━━━ Passage
Updated August 19, 2022 at 1:09 PM ET

Sixty-four years ago Friday, 13 Black students sat at a whites-only lunch counter in downtown Oklahoma City, shaping the course of the civil rights movement.

Other sit-ins, like the Feb. 1, 1960, protest by four Black college at Woolworth in Greensboro, N.C., were better known in the fight to end segregation.

But 17 months earlier, on Aug. 19, 1958, Clara Luper, an Oklahoma City history teacher and NAACP Youth Council adviser led the group of younger students to a Katz Drug Store. Ten-year-old Marilyn Luper Hildreth, her oldest daughter, was one of them. She spoke to NPR about the memories of that day.

"When we sat down they asked us what do we want, and we told them we wanted to be served and they informed us that they didn't serve coloreds," Hildreth said. "So, we just sat there until they decided to serve us."

Under Luper's advice, the students remained seated and quiet, even as white customers yelled, cursed and spit at them.
━━━━━━
━━━ Recorded data
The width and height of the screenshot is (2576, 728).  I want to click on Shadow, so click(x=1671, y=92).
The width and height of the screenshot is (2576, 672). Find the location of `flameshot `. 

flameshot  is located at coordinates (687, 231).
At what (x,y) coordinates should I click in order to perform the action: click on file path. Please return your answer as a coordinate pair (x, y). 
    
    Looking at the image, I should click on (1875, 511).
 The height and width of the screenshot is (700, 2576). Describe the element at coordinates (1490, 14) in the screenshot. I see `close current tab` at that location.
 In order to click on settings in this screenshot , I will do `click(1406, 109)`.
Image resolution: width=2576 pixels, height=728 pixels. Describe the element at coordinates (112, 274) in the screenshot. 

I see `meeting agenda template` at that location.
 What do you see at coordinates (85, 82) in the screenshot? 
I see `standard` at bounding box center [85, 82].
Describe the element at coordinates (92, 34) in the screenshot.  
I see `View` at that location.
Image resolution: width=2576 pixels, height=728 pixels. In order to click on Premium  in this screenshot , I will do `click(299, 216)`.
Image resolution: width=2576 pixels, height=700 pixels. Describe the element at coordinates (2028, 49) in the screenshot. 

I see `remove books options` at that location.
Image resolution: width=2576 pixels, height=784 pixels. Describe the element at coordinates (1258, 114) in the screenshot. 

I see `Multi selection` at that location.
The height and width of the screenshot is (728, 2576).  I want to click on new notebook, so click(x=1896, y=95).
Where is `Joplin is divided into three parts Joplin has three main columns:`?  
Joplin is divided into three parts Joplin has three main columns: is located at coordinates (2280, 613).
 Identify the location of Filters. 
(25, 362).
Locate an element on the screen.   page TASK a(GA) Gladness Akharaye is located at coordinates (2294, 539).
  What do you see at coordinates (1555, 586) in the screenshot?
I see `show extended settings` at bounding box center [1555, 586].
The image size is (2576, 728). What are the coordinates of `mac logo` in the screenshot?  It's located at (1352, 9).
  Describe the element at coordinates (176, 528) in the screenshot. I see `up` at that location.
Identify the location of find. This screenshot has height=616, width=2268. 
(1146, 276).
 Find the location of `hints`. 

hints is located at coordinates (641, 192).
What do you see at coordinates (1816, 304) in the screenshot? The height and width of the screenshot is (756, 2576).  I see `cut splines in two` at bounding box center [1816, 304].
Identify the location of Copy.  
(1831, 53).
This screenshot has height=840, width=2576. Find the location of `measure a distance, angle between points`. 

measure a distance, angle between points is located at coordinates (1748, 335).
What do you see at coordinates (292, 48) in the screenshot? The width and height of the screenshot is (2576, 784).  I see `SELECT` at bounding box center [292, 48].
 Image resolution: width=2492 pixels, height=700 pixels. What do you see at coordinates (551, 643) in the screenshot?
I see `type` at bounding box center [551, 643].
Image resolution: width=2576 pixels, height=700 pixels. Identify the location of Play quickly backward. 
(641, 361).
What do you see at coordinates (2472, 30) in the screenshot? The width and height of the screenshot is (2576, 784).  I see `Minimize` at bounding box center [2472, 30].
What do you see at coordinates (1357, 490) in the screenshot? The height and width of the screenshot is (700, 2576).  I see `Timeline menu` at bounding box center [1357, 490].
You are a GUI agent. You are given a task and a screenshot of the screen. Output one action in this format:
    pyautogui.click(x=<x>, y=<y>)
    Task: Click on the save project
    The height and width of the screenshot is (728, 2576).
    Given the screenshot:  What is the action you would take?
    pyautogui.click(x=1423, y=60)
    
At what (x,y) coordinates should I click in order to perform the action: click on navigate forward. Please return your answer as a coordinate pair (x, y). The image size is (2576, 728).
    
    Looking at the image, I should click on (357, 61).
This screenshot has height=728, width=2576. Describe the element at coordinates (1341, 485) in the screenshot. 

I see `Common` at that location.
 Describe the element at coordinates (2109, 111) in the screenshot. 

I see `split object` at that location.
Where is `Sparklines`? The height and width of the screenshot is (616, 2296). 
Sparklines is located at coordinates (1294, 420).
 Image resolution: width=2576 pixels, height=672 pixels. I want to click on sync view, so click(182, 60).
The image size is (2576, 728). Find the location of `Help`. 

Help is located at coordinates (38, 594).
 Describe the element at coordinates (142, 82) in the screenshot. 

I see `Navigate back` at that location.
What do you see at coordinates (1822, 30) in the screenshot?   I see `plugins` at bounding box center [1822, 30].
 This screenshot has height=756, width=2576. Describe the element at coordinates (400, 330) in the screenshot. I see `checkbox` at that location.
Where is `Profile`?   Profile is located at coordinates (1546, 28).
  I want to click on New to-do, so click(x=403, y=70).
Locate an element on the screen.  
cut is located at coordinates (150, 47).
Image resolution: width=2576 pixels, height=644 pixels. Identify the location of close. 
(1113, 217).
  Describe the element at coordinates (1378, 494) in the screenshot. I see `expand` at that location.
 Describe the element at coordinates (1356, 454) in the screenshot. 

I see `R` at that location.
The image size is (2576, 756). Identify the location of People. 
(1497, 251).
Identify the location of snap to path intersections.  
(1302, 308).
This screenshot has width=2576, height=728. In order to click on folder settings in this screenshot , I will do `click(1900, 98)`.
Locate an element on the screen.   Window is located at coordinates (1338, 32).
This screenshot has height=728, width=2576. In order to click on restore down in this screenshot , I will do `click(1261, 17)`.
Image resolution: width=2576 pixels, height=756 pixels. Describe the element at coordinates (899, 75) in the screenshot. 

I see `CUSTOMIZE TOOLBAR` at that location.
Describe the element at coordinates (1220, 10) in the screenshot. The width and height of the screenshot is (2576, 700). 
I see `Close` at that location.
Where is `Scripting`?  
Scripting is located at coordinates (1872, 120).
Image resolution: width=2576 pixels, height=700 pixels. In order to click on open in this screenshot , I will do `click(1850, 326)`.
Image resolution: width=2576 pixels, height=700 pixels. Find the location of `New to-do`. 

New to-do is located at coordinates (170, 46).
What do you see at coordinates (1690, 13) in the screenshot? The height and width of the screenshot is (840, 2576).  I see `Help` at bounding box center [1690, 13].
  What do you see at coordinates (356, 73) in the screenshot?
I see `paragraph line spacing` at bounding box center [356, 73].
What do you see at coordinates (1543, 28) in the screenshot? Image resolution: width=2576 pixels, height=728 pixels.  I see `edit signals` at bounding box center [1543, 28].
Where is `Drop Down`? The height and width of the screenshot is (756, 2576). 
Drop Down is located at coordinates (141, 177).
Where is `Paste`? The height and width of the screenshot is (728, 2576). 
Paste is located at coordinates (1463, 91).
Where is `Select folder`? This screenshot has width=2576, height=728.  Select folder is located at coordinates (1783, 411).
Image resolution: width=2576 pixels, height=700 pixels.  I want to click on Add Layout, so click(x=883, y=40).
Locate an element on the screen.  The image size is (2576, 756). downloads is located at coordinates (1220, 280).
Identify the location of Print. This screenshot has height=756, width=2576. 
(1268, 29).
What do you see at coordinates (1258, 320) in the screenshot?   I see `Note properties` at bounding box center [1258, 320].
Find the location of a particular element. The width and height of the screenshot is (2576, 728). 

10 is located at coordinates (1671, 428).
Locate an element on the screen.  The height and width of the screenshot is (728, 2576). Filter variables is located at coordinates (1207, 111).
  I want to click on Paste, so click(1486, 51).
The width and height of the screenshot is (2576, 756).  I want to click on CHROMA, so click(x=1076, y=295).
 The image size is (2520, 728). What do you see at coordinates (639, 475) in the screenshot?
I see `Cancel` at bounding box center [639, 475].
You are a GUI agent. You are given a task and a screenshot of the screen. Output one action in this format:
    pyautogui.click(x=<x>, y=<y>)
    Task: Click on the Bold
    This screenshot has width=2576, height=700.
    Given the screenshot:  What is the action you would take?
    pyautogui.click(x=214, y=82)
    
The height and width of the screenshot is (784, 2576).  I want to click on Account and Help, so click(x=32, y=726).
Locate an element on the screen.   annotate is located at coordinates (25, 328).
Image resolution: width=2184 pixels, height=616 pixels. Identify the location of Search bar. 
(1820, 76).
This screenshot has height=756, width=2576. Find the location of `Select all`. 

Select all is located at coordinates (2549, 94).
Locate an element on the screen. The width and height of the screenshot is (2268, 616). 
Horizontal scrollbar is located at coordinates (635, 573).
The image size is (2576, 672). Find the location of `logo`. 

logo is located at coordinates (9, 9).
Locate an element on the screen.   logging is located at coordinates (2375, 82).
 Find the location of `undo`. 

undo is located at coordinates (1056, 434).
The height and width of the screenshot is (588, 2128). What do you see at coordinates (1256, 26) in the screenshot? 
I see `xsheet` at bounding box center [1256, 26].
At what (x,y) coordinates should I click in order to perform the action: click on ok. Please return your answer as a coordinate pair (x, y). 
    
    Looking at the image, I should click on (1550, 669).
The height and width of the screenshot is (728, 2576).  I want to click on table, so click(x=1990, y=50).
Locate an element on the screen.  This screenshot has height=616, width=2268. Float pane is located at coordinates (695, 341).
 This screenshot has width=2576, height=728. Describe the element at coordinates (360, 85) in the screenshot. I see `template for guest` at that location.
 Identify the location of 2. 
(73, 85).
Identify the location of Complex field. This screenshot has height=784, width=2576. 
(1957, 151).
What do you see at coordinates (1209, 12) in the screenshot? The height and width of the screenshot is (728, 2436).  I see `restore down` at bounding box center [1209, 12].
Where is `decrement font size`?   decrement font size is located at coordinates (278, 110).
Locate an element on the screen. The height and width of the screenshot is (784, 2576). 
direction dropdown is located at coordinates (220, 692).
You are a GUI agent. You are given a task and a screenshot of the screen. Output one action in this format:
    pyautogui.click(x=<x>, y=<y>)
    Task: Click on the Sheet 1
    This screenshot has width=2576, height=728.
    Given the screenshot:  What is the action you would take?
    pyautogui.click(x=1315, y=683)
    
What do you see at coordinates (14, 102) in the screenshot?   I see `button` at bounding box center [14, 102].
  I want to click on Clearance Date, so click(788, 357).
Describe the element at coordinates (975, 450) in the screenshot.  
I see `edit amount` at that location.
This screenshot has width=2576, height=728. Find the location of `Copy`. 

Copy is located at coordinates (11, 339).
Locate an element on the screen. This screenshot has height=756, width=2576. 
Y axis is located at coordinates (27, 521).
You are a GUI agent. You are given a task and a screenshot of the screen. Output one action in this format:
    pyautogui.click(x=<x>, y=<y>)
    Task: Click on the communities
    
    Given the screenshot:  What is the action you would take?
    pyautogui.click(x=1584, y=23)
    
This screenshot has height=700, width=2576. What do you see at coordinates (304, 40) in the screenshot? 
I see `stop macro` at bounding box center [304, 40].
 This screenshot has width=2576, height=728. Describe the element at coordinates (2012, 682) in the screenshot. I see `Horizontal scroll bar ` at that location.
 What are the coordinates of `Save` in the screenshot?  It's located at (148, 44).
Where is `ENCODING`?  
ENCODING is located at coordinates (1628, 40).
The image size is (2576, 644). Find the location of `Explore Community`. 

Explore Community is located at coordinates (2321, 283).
━━━━━━
## What to produce
In the passage about the Oklahoma City sit-in, what store did Clara Luper lead the students to on Aug. 19, 1958?

## Response to the exercise
A Katz Drug Store in downtown Oklahoma City.